ResultsCatBoost was selected as the deployed model. On the MIMIC-IV internal test set (n = 2,076), the area under the receiver-operating-characteristic curve (AUC) was 0.7739 (95% confidence interval 0.7379–0.8099), Hosmer–Lemeshow p = 0.224, calibration slope 0.973. On the eICU-CRD external cohort, AUC was 0.6452 (95% CI 0.6311–0.6602), calibration slope 0.998, ICI 0.023. At the prevalence-anchored threshold of 0.30, sensitivity was 0.55, specificity 0.65, positive predictive value 0.40, and negative predictive value 0.77. Decision Curve Analysis showed positive net benefit over treat-all and treat-none across t = 0.20–0.40. SHAP top-3 features were 24-hour fluid intake, CCI, and atrial fibrillation.

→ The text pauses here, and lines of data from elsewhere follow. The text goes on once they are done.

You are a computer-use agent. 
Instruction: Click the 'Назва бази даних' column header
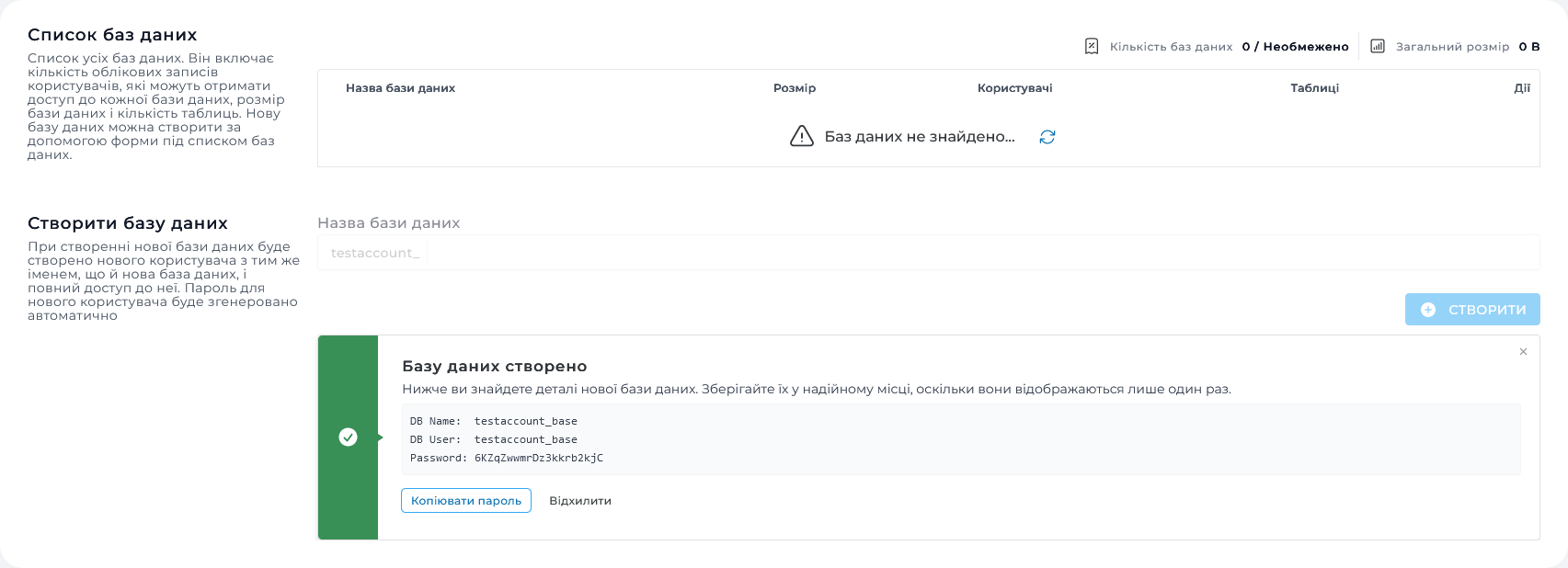coord(400,88)
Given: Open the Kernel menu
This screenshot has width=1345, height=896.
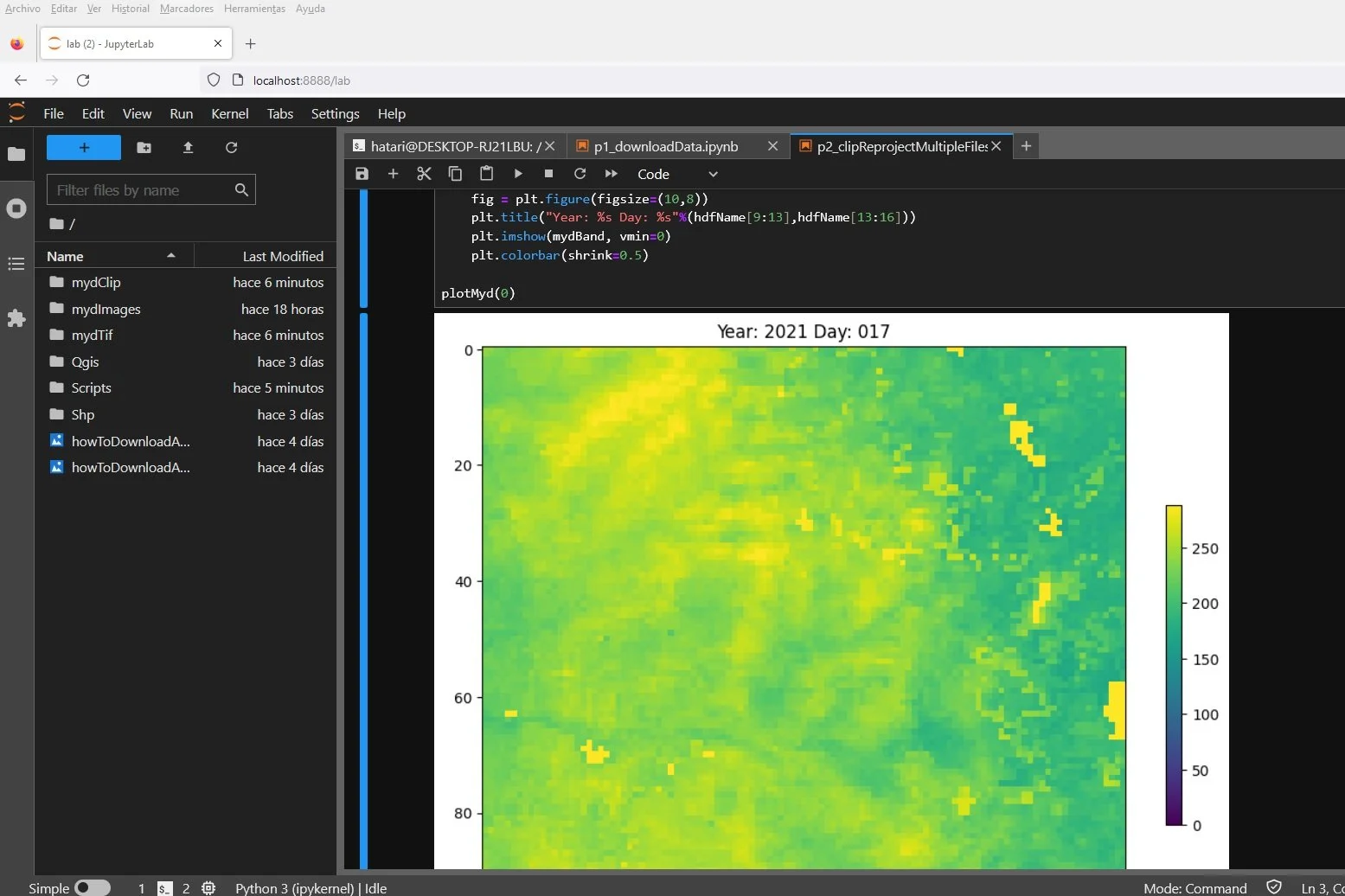Looking at the screenshot, I should pos(229,113).
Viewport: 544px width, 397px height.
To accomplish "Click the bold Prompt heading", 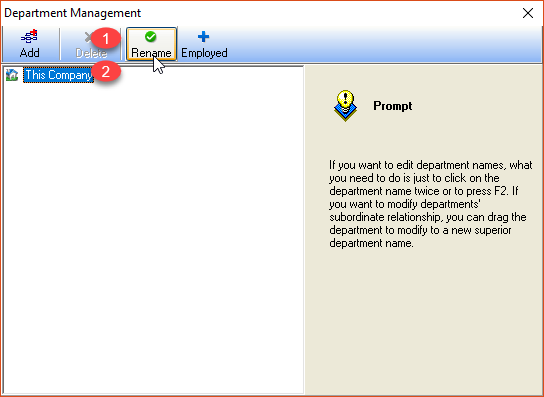I will [393, 106].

ConclusionsThe model provides decision support at the post-CABG 24-hour ICU evaluation moment with modest discrimination and well-calibrated probabilities at deployment. The deployed online calculator renders per-patient feature contributions transparent at the bedside via SHAP; prospective validation is required before clinical deployment.